American soldiers use iPods on the battlefield

What kind of music one listens to can certainly say a lot about one's character. Professor Jon Pieslak, a music theorist at the City College of New York, has based an interesting project on this notion. For over three years now, he has discussed American soldiers and the music they like.

He began thinking about it more thoroughly when he read an article about the heavy metal band Slayer. The Guardian reports in their Science Blog, that 40% of the band's fan mail, during the Gulf War, came from soldiers stationed in the Middle-East. Though as expected, Mozart or the Beatles are not the tunes floating around the deserted towns and desolate deserts of Iraq. Playlists are dominated by heavy bands, such as Slayer, Metallica and Eminem.

When one listens to the interviews — some are available here — it becomes clear that what's important is not the actual choice of music. The real subject is the effect certain music had on the soldiers, often in very extraordinary circumstances. Sometimes it's actually the person which reflects the music, when the soldiers have to become inhuman so they can do inhuman things.

Pieslak's interviewees are among the first generation to take their iPod's to the battlefield. While the seriousness of the subject may seem inappropriate to relate it with technology, it's fascinating to learn how people use gadgets also to make things easier for them. On the project's website the aim is stated as follows: "The goal is to gain an understanding of how soldiers listen to music, what they listen to, and how they feel music may have affected them. I want to create an open platform for soldiers to express, in their own words, their relationship to music while on tour in Iraq."
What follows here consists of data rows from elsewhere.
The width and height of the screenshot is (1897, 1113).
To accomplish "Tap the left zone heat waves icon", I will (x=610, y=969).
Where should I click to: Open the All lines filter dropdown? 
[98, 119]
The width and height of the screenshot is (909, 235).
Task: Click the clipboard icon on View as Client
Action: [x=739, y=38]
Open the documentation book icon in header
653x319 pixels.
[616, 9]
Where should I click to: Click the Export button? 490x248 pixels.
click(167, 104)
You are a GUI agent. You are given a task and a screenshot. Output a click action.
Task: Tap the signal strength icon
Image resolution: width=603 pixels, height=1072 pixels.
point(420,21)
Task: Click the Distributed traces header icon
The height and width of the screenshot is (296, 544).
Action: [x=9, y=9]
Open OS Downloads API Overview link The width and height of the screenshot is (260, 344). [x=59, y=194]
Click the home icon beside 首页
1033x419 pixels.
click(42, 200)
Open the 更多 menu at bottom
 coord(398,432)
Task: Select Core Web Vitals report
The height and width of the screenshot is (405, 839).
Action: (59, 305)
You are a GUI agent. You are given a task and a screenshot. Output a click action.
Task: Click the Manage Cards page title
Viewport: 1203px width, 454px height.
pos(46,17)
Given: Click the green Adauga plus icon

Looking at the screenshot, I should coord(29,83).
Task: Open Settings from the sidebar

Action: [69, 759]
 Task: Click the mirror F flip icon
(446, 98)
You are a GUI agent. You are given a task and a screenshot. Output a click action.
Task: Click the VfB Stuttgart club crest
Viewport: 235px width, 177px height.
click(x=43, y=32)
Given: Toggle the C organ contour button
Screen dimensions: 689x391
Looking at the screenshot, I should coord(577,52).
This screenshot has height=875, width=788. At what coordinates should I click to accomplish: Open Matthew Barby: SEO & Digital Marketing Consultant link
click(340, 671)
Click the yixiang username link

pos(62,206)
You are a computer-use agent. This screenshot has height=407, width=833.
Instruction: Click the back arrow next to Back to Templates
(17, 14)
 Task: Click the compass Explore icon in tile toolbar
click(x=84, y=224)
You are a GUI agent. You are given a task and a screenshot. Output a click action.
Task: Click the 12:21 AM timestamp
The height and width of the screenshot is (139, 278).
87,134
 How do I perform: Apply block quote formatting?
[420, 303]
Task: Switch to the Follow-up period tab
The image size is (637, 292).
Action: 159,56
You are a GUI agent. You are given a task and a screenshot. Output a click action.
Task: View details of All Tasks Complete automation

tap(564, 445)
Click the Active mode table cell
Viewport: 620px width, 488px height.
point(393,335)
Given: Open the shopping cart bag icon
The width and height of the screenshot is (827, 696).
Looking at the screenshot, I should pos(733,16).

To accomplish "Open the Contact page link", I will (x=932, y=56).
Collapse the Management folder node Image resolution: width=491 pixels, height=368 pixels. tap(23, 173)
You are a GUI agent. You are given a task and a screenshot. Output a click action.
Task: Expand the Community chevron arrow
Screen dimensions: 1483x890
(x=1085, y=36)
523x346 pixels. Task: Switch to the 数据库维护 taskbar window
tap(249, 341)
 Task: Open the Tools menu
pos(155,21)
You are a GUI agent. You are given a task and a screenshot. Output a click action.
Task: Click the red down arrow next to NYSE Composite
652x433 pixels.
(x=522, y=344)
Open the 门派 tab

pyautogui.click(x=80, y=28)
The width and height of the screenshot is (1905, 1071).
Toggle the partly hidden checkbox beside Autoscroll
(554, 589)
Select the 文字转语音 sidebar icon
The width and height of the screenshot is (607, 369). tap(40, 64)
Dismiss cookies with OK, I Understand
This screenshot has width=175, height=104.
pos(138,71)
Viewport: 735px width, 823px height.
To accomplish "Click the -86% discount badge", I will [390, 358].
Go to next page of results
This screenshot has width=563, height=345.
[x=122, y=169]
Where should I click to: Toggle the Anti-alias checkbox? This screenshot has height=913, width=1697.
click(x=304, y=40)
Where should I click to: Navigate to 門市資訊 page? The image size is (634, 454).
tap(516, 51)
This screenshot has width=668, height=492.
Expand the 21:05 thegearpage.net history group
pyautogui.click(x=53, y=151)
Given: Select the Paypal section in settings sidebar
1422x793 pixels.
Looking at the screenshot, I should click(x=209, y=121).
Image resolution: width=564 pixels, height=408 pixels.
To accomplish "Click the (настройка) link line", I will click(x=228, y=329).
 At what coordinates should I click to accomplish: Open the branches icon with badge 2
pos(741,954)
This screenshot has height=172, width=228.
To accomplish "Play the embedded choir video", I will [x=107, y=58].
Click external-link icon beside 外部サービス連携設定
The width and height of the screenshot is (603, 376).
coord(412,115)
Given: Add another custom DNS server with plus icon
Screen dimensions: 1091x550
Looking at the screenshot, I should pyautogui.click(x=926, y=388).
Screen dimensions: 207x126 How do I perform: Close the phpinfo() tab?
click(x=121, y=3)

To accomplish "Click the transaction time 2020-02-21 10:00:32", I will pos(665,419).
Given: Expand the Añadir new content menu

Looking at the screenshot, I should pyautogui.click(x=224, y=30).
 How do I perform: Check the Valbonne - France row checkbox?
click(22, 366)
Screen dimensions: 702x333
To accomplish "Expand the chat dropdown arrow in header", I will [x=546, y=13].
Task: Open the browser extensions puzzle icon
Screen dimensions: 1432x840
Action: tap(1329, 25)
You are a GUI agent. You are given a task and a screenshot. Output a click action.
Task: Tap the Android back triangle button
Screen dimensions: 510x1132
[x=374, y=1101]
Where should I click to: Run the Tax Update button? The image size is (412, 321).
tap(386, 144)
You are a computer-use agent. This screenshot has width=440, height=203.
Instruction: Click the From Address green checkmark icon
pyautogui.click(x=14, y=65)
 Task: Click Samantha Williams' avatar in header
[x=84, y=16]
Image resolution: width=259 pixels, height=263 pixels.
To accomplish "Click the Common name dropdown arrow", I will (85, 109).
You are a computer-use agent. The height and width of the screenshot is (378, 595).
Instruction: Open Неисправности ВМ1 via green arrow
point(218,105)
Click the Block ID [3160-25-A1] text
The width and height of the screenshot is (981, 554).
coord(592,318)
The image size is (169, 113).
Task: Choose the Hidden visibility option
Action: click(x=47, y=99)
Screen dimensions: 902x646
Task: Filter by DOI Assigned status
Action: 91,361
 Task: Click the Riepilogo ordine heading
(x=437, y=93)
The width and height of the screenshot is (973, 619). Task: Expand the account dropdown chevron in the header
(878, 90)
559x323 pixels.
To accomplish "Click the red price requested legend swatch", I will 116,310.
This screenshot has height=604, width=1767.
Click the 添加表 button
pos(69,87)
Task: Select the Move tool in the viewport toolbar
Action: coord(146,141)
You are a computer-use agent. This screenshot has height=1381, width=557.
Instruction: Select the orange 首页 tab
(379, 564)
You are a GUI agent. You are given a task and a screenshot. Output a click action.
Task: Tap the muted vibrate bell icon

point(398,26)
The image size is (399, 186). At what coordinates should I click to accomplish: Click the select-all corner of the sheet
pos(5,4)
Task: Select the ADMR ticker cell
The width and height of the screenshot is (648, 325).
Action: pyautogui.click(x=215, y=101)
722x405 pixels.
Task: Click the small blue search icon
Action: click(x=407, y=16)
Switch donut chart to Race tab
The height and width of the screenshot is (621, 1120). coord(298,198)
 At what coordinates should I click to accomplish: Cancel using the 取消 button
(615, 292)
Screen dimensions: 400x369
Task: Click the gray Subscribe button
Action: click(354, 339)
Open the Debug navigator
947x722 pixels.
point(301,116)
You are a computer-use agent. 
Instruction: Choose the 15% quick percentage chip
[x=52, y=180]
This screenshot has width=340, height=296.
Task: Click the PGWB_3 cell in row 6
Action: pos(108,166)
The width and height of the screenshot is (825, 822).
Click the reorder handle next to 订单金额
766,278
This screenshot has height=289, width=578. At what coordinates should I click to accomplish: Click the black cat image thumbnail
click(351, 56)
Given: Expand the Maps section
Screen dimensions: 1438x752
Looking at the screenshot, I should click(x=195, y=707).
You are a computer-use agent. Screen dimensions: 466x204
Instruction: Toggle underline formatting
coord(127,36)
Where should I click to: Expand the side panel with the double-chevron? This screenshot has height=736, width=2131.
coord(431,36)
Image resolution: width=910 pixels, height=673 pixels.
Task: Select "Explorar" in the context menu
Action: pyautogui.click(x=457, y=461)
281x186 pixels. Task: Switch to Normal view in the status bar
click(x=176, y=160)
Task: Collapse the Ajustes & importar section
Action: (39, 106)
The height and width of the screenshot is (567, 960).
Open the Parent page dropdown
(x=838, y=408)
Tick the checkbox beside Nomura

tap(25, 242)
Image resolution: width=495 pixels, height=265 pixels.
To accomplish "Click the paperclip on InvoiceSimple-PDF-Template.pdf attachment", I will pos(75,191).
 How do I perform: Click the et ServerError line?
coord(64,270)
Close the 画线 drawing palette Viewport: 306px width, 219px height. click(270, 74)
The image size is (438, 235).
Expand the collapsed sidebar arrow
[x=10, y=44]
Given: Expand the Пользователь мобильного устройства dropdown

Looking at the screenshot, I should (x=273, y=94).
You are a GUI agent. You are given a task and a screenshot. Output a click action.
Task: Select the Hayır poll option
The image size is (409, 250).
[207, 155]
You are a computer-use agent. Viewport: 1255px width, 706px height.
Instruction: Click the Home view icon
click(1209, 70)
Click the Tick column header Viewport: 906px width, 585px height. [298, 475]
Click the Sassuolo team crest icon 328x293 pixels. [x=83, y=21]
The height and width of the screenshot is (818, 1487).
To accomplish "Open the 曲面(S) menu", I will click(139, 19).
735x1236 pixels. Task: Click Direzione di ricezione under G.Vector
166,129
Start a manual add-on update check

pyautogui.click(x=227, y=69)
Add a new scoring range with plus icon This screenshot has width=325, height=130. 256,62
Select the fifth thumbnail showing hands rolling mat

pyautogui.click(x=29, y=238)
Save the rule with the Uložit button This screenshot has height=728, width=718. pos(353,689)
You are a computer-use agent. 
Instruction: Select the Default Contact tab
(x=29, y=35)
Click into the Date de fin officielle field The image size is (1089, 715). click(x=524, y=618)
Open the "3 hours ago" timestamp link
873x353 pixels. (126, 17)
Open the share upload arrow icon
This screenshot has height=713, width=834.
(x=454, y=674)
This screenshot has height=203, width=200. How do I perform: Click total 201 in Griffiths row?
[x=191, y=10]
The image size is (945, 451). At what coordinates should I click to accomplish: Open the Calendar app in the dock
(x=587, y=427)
One of the soldiers tells how they played Wagner's "Ride of the Valkyries", and played it over speakers on their assault vehicle, during a thunder run in Bagdad. While these soldiers fight for a cause, whether right or wrong, they seem to feel that music allows them to prevent a cultural shock. In any case, the interviews provide a very thoughtful and personal insight into the minds of those who truly believe in what they do.